▶ Stated problem 1: In the rows, starting at the line that contains "商务合作 (148, 1060)" and ending at the line that contains "[REGULAR CLASSES] (84, 177)", update "Image resolution" to "Screenshot size" and give back only those lines, otherwise unchanged and without the pictures.

--- Document ---

Friday, January 03, 2014

Come Ride With Me...Part 1

I've been back not quite a week from my holiday travels and as usual, I marvel at how long it takes me to unpack, catch-up and return to routine. Nearly there, with blogging about the trip one of the last things on my list. My destination was family in Bakersfield, CA, my mode of travel Amtrak. I've never enjoyed flying, liked it even less once the TSA got involved, and have successfully avoided it since moving to Idaho in 2006. So far, the train or my car gets me where I want to go. Granted, I do have to board the train in the middle of the night, but I'm a night owl anyway. I'm not in that big of a hurry, so the leisurely pace and hours watching the scenery fly by suits me. This particular route, though, was my longest train trip yet - 36 hours with multiple changes of trains. Definitely farther to CA than I expected so there was a bit of mental cheerleading before boarding - you can do this!

First leg of the trip had me heading west to Portland, OR. I've been on this route before, but have always gotten off short of Portland to visit my Hood River friends. I ride coach, the train giving passengers roomier seats that recline more than those on planes and much more leg room, so getting some sleep is possible. This time I left 30 degree weather and snow on the ground to wake up along the Columbia river to overcast and grey. But people who live in this area are a hardy lot and were out walking their dogs and running on this Sunday morning.

I had concerns when I moved into my current abode that it sat so near the railroad tracks. Those tracks really are just yards from my back yard. Yes, the house does shake from time to time, and there's a certain amount of rumbling as trains pass, but some of that is buffered by a screen of trees which allows only a glimpse of cars. I live in a development of rentals so I just figured that was one of those things one had to expect. Imagine my surprise as we got closer to Portland to see luxury houses wedged between river and train tracks with absolutely no buffer of sight or sound. Some looked even closer to the tracks than my own house. Now I don't feel so bad.

--- Supplied data ---

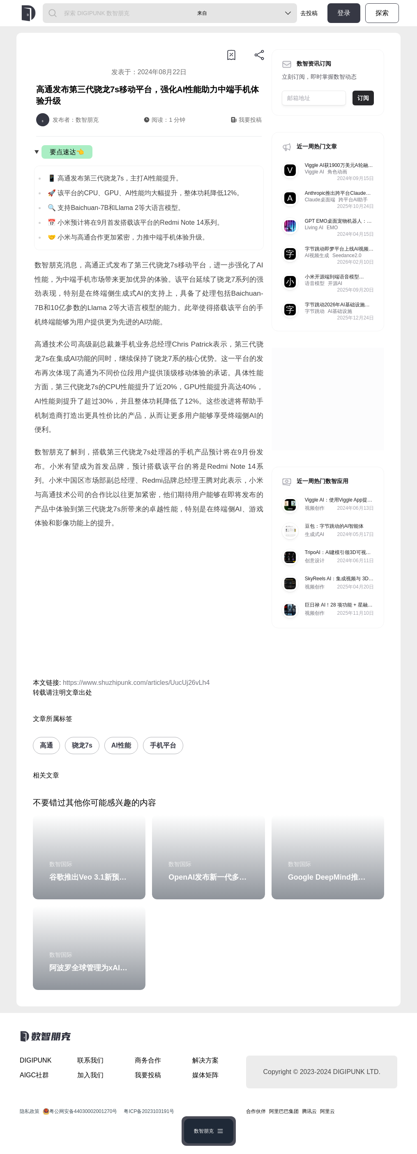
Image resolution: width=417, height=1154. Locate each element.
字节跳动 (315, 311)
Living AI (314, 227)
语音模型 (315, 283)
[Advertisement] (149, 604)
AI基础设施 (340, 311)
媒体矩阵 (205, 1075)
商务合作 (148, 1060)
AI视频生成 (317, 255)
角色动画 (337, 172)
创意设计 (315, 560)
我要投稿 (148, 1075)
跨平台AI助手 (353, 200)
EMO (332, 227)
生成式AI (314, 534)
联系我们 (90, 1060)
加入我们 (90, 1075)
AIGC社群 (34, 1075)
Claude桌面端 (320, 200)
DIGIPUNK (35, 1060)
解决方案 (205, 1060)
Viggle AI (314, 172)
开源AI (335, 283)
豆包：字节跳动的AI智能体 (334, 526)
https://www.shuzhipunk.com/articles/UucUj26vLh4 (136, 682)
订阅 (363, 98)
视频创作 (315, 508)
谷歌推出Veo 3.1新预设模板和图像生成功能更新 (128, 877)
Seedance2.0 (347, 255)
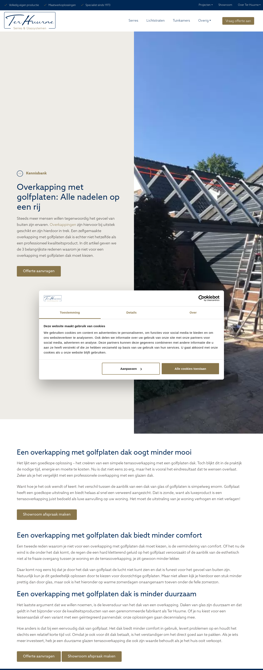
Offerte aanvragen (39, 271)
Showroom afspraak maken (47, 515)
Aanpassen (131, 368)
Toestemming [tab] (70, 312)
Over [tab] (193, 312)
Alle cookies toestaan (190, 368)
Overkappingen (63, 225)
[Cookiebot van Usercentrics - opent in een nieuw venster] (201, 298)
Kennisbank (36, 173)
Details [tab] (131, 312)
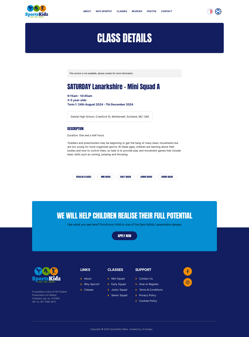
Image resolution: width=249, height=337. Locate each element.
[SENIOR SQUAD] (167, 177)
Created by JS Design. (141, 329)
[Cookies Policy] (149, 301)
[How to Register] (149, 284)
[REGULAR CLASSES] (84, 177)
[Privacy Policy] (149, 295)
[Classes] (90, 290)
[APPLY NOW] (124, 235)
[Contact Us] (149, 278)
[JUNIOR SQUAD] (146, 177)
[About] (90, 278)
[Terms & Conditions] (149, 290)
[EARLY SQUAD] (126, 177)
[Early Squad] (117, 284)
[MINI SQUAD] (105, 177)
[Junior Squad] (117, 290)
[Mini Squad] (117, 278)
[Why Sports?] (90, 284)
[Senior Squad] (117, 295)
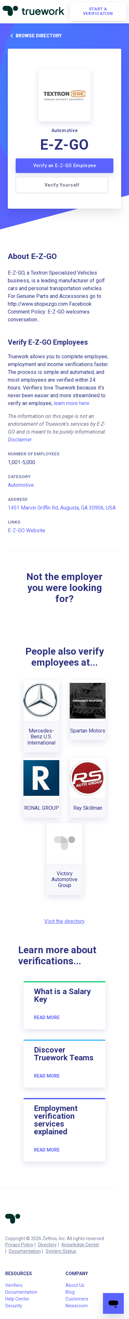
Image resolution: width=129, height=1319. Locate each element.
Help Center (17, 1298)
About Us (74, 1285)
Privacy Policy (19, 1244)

---

▶ Stated problem 2:
Answer these questions about the train trip post.
(a) Where did the writer's family live?
(b) How many hours did this route take?
(c) In what year did the writer move to Idaho?

▶ Task response 1:
商务合作 (148, 1060)
AI视频生成 (317, 255)
角色动画 (337, 172)
创意设计 (315, 560)
我要投稿 (148, 1075)
跨平台AI助手 (353, 200)
EMO (332, 227)
生成式AI (314, 534)
联系我们 (90, 1060)
加入我们 (90, 1075)
AIGC社群 (34, 1075)
Claude桌面端 (320, 200)
DIGIPUNK (35, 1060)
解决方案 (205, 1060)
Viggle AI (314, 172)
开源AI (335, 283)
豆包：字节跳动的AI智能体 (334, 526)
https://www.shuzhipunk.com/articles/UucUj26vLh4 (136, 682)
订阅 (363, 98)
视频创作 (315, 508)
谷歌推出Veo 3.1新预设模板和图像生成功能更新 (128, 877)
Seedance2.0 (347, 255)
Offerte aanvragen (39, 271)
Showroom afspraak maken (47, 515)
Aanpassen (131, 368)
Toestemming [tab] (70, 312)
Over [tab] (193, 312)
Alle cookies toestaan (190, 368)
Overkappingen (63, 225)
[Cookiebot van Usercentrics - opent in een nieuw venster] (201, 298)
Kennisbank (36, 173)
Details [tab] (131, 312)
Screenshot size: width=249, height=337. Locate each element.
[SENIOR SQUAD] (167, 177)
Created by JS Design. (141, 329)
[Cookies Policy] (149, 301)
[How to Register] (149, 284)
[REGULAR CLASSES] (84, 177)

▶ Task response 2:
(a) Bakersfield, CA
(b) 36 hours
(c) 2006